The life of a man who must face multiple versions of himself in an action-packed thriller that becomes increasingly twisted. And this happens as the stage of time fragments around him. In fact, one of the most interesting aspects of the production, which adapts Blake Crouch’s book of the same name, is the idea that parallel universes can be dangerous. One particular one that is becoming increasingly threatening, putting forward the premise that the multiverse could become a battleground for the future.

Watch on Apple TV+

Dark matter

Dark Matter plays with the concept of the multiverse and takes it into the territory of interconnected possibilities. A complex story that the series tells through dynamic visuals and a clever script that achieves its best character exploration moments. Far from the current multiverse scenarios, the series is betting on a new vision of time.

Rating: 4 out of 5.

The series also manages to combine several science fiction elements that work well in a delicate balance. On the one hand, there is the idea of ​​an identity that persists—or at least survives—across multiple dimensions. On the other hand, how can it be used as a weapon in the midst of a battle for a place in reality. Everything merges into a story that becomes increasingly dense, forcing the heroes to fight for their lives in the most surreal conditions. Most of the time against sinister versions of themselves. Which makes the series a complex script that sometimes fails to cover everything it offers, although it tries.

A fresh take on science fiction

Jason (Joel Edgerton) is a peaceful physics professor who enters the second half of his life a little disillusioned. For this investigator, married to Danielle (Jennifer Connelly), life is only half of what it has to offer. The plot, which the author of the source material himself encapsulates, provides the basis for the careful telling of his story. It makes us clear that life consists of choices and that each of them is a world in itself.

It’s a risk that separates the story from pure science fiction and moves it closer to the possibility that all decisions in life are necessarily the beginning of many other worlds. The quantum problem that the series proposes is philosophical, although its protagonist tries to impart some shades of hard science. But the bottom line is that for Jason, what he experienced could have been better. At least that’s what he believes until he’s kidnapped and practically thrown into another existence.

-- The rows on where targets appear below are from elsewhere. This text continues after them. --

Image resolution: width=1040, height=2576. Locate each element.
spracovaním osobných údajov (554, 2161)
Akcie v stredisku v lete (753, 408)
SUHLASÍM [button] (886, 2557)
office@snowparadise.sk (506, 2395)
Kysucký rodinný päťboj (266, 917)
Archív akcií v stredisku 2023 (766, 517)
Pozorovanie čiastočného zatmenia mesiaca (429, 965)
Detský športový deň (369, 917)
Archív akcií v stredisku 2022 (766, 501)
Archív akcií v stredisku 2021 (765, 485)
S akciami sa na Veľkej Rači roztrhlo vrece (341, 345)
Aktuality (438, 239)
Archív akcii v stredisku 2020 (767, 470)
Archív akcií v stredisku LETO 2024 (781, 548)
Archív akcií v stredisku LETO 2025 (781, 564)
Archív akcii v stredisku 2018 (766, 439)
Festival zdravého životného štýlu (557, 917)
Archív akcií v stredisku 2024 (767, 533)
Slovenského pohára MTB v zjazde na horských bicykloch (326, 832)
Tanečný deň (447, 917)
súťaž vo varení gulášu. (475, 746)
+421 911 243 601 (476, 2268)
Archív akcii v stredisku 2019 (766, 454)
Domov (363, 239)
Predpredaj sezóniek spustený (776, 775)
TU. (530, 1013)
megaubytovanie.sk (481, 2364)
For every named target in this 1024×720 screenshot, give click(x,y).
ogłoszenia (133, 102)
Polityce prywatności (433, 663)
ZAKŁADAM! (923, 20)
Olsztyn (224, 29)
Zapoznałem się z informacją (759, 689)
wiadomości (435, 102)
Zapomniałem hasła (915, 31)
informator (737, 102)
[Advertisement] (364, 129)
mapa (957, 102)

Another Look at the Multiverse

The plot turns the chaos of the first parts of the book into a fast thriller with fantastic overtones. So in the series it takes Jason relatively little time to understand what is happening to him. But when it does—and offers an explanation to the audience—the script moves faster to embrace the real conflict of the production. Namely: that a version of him has found a way to track him down and is now usurping what is truly his. Therefore, he must fight against himself to find a way to return to his world and regain what he has lost.

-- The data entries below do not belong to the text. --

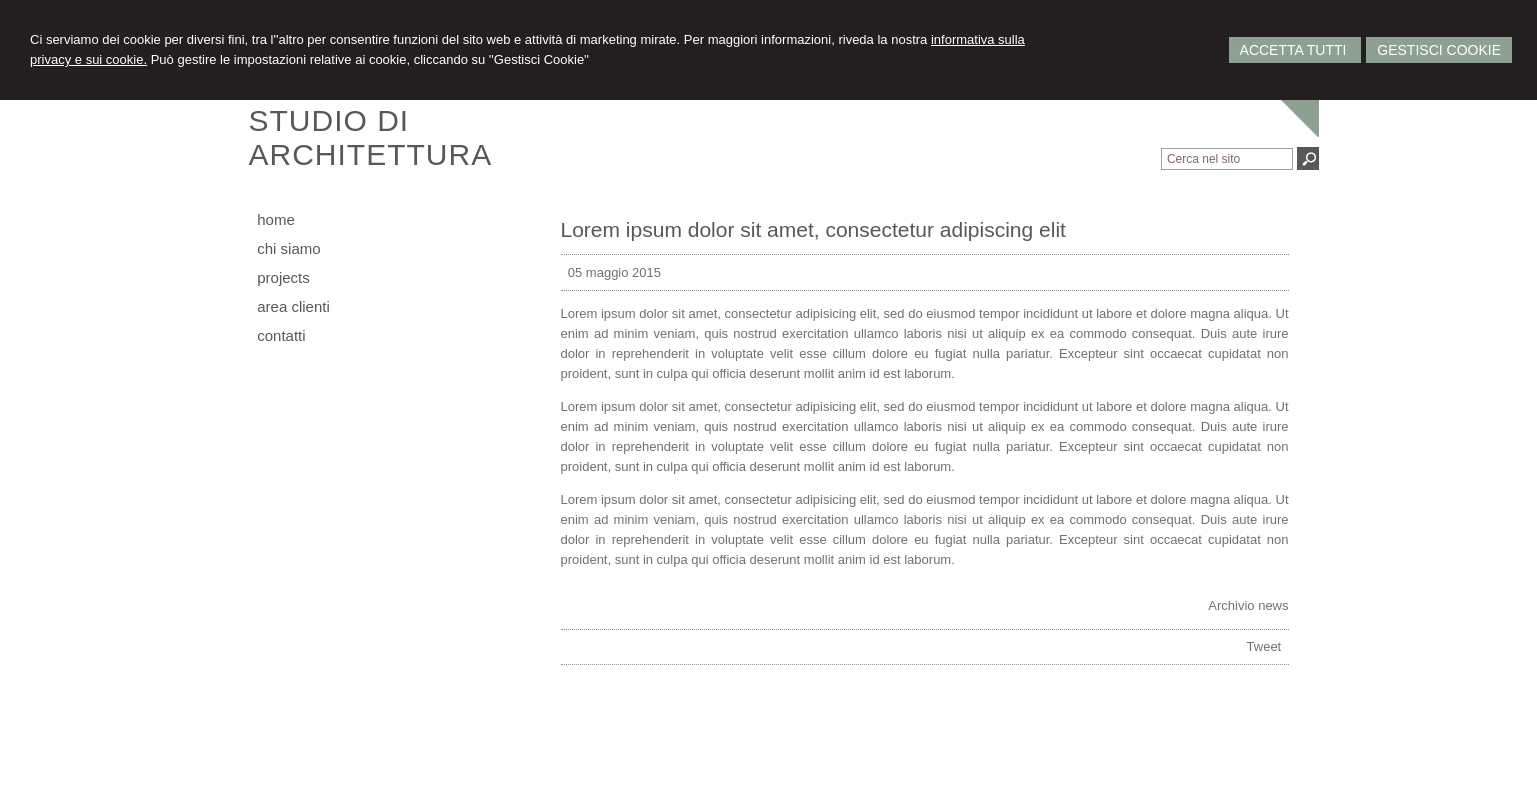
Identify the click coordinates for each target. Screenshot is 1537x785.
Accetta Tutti (1295, 50)
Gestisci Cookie (1439, 50)
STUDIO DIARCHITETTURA (371, 137)
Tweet (1264, 646)
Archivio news (1248, 605)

Telling such a complex story takes time and subtlety. AND Dark matter This is there, at least in the first two chapters, where questions are asked about what defines us and what causes a series of decisions to transform our reality. But when Jason discovers that his nemesis is just the beginning of an open door to the multiverse, the series loses some clarity in its goals. What becomes more noticeable asThe gap between the world—and the life Jason is trying to cling to—becomes increasingly difficult to understand.

Good story no matter what

TO Dark matter It takes time and storytelling effort to tell this complex scenario. And when this happens, although the essence of the book is original enough to depart from such premises, it is obvious that it can be compared with others. From the mini-series Signal from Netflix (which is also about escapism) to Constellationin which Noomi Rapace had to face several versions of herself and her daughter. The truth is that the twist on the connections between alternate realities is not as original as the series tries to make it out to be.

At all, Dark matter maintains the tension with a clever plot and a thoughtful idea of ​​good and evil expressed through alternate realities. Perhaps in another time the production would have seemed like an oddity among science fiction, establishing parallels between a sense of the present and identity. But against the backdrop of the exploitation of the current multiverse, this is a completely different story. Perhaps the worst thing that can be said about the series.